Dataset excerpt
══════════

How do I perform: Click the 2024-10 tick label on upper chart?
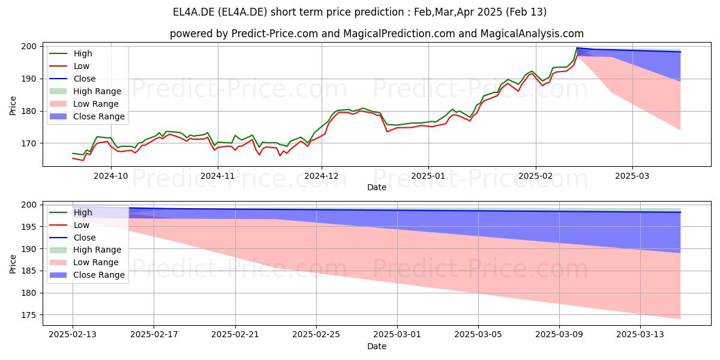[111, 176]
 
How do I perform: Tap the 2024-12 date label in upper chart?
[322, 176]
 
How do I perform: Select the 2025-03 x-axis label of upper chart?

══════════

TASK REQUIREMENTS:
Output every line of the data above as a Markdown table with the columns Row and Line, numbering each nonblank line and leaving blank lines out. Omit the pictures from the answer.

THE SOLUTION:
| Row | Line |
|---|---|
| 1 | How do I perform: Click the 2024-10 tick label on upper chart? |
| 2 | [111, 176] |
| 3 | How do I perform: Tap the 2024-12 date label in upper chart? |
| 4 | [322, 176] |
| 5 | How do I perform: Select the 2025-03 x-axis label of upper chart? |